Johnson, the owner of R.M. Johnson & Son Jewelers in Salem, has the most political experience of the group, as she was first elected to council in 2004.

“I’m feeling very excited and encouraged,” Jonson said. “I felt like it was going to be close, which is why I was feeling a little on edge when I came in here, because nothing is a given. At the end of the day, with such a low turnout, it can go any way.”

Johnson said that going into this election was different than any of the others she has participated in, because as of now, she is planning on it being her final council term.

“In my mind, and I know I should never say never, but I feel like this is going to be my last one,” Johnson said. “It’s bittersweet, in a way.”

At 42 years old, Martin will be the youngest council member, and said he believes he can use his age to his advantage to connect with Salem’s younger generation. Martin is a solution consultant at Meridium International Inc.

“It’s an honor and a privilege, especially being my first time running for council,” Martin said. “I’m just really thrilled and happy to have a chance to represent Salem. It’s just something that has been in my mind for a long time. I’m going to give it everything I have, and go from there.”

Martin will officially take his place at council in July, taking over for interim Councilman Jim Chisom, who was appointed in January after Councilwoman Lisa Garst’s resignation.
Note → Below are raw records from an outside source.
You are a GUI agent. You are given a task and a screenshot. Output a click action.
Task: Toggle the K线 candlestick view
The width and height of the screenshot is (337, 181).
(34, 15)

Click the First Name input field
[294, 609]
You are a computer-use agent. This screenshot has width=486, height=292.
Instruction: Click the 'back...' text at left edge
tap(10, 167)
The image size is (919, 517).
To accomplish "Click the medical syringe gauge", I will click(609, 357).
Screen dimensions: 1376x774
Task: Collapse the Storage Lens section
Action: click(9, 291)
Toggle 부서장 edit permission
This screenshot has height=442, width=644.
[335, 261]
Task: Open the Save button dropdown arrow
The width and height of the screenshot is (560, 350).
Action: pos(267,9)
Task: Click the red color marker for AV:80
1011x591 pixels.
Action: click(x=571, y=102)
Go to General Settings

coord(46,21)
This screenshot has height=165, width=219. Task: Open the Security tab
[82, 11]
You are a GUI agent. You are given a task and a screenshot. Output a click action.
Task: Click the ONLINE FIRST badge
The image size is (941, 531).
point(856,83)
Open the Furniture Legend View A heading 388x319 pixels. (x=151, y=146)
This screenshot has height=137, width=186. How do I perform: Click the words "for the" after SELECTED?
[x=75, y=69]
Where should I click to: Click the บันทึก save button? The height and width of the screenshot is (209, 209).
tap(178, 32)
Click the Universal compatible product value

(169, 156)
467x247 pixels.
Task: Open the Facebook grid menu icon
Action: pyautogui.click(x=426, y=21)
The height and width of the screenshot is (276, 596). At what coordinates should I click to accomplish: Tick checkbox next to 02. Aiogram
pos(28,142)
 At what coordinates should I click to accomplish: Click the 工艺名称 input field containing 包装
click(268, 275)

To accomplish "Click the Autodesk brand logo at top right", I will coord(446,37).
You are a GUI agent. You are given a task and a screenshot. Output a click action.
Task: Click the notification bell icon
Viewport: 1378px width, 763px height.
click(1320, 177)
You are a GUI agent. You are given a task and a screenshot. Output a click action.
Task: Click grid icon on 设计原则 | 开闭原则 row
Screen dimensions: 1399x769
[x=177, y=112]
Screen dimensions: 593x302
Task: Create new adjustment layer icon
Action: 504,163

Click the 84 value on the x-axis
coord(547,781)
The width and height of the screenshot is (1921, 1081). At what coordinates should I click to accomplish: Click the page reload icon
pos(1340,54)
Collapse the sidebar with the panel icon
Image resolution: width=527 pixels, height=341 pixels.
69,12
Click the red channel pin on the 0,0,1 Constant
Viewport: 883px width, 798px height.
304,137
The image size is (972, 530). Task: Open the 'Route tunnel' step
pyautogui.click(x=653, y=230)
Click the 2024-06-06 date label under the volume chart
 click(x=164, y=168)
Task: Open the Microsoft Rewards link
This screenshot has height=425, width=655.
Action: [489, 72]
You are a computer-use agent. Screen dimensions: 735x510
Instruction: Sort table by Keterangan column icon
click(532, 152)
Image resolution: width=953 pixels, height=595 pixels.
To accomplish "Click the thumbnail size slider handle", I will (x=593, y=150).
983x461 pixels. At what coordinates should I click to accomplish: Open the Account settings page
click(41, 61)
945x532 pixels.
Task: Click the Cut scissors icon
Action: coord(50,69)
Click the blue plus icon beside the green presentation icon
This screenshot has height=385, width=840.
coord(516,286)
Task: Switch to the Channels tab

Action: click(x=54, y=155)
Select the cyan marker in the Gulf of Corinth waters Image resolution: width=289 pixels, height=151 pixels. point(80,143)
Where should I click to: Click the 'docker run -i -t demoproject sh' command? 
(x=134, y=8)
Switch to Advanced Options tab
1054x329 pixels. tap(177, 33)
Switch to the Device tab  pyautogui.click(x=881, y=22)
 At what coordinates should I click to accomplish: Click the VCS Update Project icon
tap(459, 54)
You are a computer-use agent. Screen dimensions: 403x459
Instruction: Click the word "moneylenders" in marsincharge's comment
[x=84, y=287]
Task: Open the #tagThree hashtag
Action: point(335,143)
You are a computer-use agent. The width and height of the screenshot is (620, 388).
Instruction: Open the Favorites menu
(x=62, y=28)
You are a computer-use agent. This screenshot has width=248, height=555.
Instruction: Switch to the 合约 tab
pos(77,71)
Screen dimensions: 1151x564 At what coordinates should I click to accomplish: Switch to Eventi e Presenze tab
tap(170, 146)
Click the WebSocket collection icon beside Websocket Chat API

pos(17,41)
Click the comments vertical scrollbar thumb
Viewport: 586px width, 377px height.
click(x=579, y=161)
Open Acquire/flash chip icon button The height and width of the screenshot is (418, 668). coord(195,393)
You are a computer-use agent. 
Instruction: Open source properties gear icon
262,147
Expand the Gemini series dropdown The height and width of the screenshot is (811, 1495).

Johnson and Jones said they are ready to move forward, and that there are a couple of significant items to tackle on Salem’s agenda, the first being the Fiscal Year 2017 budget, for which there will be a public hearing at 7:30 p.m. on Monday. Both said that they are excited for what Martin will bring to the table.

“He’ll be a good addition, especially with his technology background,” Jones said.

“He’s part of the younger generation, and I think that is great,” added Johnson.